La movilidad forzada por el corredor del Darién no ha desaparecido, aunque perdió presencia mediática desde 2025. Así lo documenta la primera entrega del informe Entre Fronteras, publicado por un consorcio de organizaciones jesuitas y aliadas.
El reporte advierte que, aunque los tránsitos hacia el norte disminuyeron de forma considerable, las dinámicas migratorias se reconfiguraron: hoy conviven movimientos de retorno, personas en espera, rutas alternas y mayor movilidad circular entre Costa Rica, Panamá y Colombia.
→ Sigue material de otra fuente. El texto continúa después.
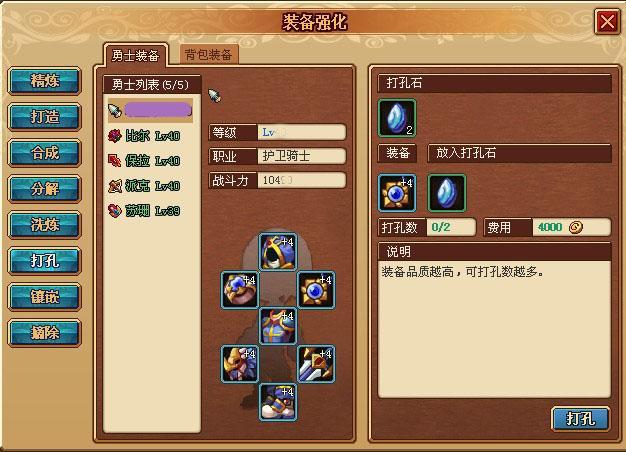Image resolution: width=626 pixels, height=452 pixels.
Task: Open the 打造 forge menu
Action: coord(44,117)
Según el documento, “esta reducción no significa que la movilidad haya desaparecido”.
Cerca de 20.000 personas han retornado hacia el sur por el corredor, en su mayoría venezolanas: 55 % hombres, 30 % mujeres y 15 % menores de edad. En Panamá, además, se calcula que 1.150.000 personas migrantes residen actualmente en el país, con más del 60 % trabajando en la informalidad.
Rutas que cambian, riesgos que se mantienen
En Costa Rica, la presencia visible de personas en tránsito bajó desde noviembre de 2025, pero organizaciones en terreno estiman que entre 30 y 50 personas siguen ingresando a diario por Tablillas, principalmente durante la noche, “en horarios sin atención humanitaria disponible”.
En Colombia, la Defensoría del Pueblo registró 37.262 personas en tránsito irregular entre enero y abril de 2026, una reducción del 38,4 % frente al mismo periodo de 2025. Al mismo tiempo, se consolidó una nueva ruta de flujo inverso por el océano Pacífico, además de la ya conocida por el Caribe.
El informe también documenta un endurecimiento de los controles migratorios en Costa Rica y Panamá. La Red Jesuita con Migrantes en las Américas califica estas prácticas como parte de un “entorno torturante”, con impacto directo en el acceso a salud, educación y trabajo.
Frente a este panorama, la infraestructura humanitaria se ha contraído por los recortes de financiamiento y la salida parcial de organizaciones, mientras persisten vacíos de protección para poblaciones especialmente vulnerables: mujeres, niñez, personas LGBTIQ+ y comunidades extracontinentales.
Como concluye el informe, el monitoreo territorial busca “anticipar riesgos, ajustar la respuesta humanitaria, visibilizar vacíos de protección y sostener acciones de incidencia” en una región donde la movilidad forzada, aunque menos visible, sigue siendo urgente.
El documento fue elaborado por la Red Jesuita con Migrantes en las Américas (RJM), el Servicio Jesuita para Migrantes Costa Rica (SJM-CR), Fe y Alegría Panamá, el Servicio Jesuita a Refugiados Colombia (JRS COL), el Servicio Jesuita a Refugiados Latinoamérica y el Caribe (JRS LAC) y ALBOAN, con el apoyo de la Agencia Vasca de Cooperación al Desarrollo.